Species of sea snail

Trochus camelophorus is a species of small sea snail, a marine gastropod mollusc in the family Trochidae, the top snails.

==Description==
The height of the shell attains 11 mm, its diameter 12 mm. The solid, false-umbilicate, pink shell has a conical shape. Its sculpture shows rounded cinguli of unequal thickness, with rope-like markings, 5 to 6 on the penultimate whorl. Regular radiate riblets cross the cinguli. slightly beading or granulating them. The base of the shell contains 5 to 6 flat spiral ribs, separated by slightly narrower furrows The whole is ornamented with close and fine radiate striae. The colour of the shell is rose, with darker markings above the periphery of the body whorl. The base is yellowish-white, with radiate stripes and spots of light brown. The conical spire has a rounded apex. The protoconch contains two whorls with traces of a spiral sculpture. The five whorls of the teleoconch are slightly shouldered above, flat, the last one sharply angled at the periphery. The suture is marked by a deep groove behind the first roping of succeeding whorl. The aperture is subquadrangular, inside slightly pearly.. The outer and basal lip are slightly convex, forming an acute angle at their junction. The columella is slightly oblique, with a distinct fold above, rounded, and smooth. The false umbilicus is not very deep, and has a strong spiral fold, which is sometimes distinctly grooved, thus having the appearance of two spiral ribs lying close together.

==Distribution==
This marine species is endemic to New Zealand, known from the northern end of North Island.

DATASET EXCERPTS:
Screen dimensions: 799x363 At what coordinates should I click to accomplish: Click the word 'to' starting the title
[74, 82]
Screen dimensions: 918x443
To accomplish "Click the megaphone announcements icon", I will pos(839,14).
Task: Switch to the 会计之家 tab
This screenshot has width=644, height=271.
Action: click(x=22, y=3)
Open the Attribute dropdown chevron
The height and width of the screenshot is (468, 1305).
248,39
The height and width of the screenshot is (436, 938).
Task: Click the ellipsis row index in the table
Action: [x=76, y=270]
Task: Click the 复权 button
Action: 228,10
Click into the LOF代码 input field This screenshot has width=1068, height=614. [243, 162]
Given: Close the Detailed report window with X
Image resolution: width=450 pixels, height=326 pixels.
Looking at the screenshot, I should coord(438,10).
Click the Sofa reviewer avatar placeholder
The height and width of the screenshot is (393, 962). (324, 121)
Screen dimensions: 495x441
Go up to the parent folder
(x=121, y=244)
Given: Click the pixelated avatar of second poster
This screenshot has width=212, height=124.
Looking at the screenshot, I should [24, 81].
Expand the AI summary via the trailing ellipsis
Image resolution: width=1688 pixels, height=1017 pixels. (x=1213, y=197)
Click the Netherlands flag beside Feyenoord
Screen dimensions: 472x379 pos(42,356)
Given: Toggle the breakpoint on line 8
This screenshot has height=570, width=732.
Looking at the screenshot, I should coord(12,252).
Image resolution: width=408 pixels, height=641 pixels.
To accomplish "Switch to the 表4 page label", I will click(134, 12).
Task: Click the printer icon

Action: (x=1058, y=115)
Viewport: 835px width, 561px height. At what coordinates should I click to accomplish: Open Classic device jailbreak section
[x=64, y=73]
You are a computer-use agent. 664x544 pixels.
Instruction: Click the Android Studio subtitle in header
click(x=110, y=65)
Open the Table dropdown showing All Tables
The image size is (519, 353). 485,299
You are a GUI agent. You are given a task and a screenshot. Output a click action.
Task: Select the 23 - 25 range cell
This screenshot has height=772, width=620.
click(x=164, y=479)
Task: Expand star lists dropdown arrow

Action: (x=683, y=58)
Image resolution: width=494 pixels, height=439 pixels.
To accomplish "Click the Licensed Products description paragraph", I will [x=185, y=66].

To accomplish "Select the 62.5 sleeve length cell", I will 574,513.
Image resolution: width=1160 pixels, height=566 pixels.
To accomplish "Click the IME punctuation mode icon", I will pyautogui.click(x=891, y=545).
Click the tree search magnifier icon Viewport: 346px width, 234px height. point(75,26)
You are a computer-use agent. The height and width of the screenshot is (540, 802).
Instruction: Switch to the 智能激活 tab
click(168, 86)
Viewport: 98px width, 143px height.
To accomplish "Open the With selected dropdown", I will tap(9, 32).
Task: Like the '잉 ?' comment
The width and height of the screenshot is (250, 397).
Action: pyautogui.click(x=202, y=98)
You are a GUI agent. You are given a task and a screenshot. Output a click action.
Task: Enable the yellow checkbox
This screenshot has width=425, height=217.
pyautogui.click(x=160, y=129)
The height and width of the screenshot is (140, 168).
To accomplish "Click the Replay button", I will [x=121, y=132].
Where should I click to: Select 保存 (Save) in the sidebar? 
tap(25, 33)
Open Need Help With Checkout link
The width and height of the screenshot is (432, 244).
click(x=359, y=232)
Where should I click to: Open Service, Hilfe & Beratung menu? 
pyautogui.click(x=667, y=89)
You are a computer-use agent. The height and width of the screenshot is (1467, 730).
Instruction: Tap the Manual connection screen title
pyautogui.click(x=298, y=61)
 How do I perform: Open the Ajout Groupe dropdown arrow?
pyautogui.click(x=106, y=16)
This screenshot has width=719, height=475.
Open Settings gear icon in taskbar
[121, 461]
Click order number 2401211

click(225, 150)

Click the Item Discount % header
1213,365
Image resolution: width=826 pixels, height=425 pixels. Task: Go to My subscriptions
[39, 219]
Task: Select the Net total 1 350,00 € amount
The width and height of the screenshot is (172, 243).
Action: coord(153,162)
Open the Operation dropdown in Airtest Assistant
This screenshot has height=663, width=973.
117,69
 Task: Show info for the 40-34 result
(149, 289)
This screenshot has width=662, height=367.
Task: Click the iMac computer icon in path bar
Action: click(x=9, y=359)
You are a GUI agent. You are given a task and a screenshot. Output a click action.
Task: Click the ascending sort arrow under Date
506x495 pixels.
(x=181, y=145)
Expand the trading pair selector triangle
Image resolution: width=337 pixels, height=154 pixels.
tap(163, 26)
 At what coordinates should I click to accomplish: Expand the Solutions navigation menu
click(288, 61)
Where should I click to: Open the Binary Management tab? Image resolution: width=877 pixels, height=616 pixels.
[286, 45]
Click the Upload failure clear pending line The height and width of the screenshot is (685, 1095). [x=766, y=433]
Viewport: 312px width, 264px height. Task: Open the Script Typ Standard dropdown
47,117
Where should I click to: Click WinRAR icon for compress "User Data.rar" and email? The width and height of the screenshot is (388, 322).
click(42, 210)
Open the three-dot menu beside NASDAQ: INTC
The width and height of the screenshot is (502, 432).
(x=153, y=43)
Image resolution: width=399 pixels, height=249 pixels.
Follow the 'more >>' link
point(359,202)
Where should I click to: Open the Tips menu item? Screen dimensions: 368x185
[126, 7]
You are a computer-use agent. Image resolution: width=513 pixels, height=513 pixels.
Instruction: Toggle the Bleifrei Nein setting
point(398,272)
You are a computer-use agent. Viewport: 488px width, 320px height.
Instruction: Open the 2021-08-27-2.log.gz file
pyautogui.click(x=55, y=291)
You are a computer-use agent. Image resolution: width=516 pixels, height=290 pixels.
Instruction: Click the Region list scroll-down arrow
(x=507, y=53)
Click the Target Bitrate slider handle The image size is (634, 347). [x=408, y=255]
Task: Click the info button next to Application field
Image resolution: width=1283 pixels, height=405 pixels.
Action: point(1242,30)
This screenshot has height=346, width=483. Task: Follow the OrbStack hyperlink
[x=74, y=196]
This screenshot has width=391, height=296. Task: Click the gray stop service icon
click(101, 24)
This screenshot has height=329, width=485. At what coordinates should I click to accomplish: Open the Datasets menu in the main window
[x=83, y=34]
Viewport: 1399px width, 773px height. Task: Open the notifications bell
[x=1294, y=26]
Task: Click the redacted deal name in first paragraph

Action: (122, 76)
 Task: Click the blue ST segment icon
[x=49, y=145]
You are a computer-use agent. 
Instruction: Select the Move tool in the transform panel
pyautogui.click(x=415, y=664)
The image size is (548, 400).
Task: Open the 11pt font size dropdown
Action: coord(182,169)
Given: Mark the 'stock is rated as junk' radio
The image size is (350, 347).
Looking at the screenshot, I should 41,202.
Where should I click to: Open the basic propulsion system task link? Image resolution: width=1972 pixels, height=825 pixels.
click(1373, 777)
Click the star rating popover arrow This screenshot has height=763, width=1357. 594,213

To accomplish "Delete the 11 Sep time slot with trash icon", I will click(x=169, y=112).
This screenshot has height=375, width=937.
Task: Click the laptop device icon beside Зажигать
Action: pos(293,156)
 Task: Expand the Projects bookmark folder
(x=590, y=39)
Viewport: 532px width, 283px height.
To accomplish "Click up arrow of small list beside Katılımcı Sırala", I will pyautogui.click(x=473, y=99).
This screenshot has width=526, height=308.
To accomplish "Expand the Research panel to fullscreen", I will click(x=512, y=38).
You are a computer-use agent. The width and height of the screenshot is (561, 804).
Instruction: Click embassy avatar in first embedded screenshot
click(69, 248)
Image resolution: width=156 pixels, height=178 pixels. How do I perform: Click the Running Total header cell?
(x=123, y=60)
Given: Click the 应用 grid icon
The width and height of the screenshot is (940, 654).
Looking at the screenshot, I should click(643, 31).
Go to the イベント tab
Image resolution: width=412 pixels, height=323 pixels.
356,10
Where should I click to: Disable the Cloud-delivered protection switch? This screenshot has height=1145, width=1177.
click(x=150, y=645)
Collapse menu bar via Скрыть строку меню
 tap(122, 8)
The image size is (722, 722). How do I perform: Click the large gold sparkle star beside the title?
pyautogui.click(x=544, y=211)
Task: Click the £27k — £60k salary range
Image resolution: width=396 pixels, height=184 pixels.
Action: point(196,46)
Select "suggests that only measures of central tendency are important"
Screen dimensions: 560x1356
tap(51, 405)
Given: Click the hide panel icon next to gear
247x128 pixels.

WORK INSTRUCTIONS:
a - Answer these from the text on Trochus camelophorus:
(i) What height does the shell attain?
(ii) How many whorls does the protoconch contain?
(iii) Where in New Zealand is the species known from?
b - Can you sum up the text on Trochus camelophorus in three sentences?
The items have nothing to do with the text on Trochus camelophorus.

WRITTEN RESPONSES:
a -
(i) 11 mm
(ii) Two
(iii) The northern end of North Island

b - Trochus camelophorus is a small marine sea snail in the family Trochidae, the top snails. Its solid, conical, rose-colored shell reaches 11 mm in height and 12 mm in diameter and is sculptured with rounded cinguli crossed by radiate riblets. The species is endemic to New Zealand and is known from the northern end of North Island.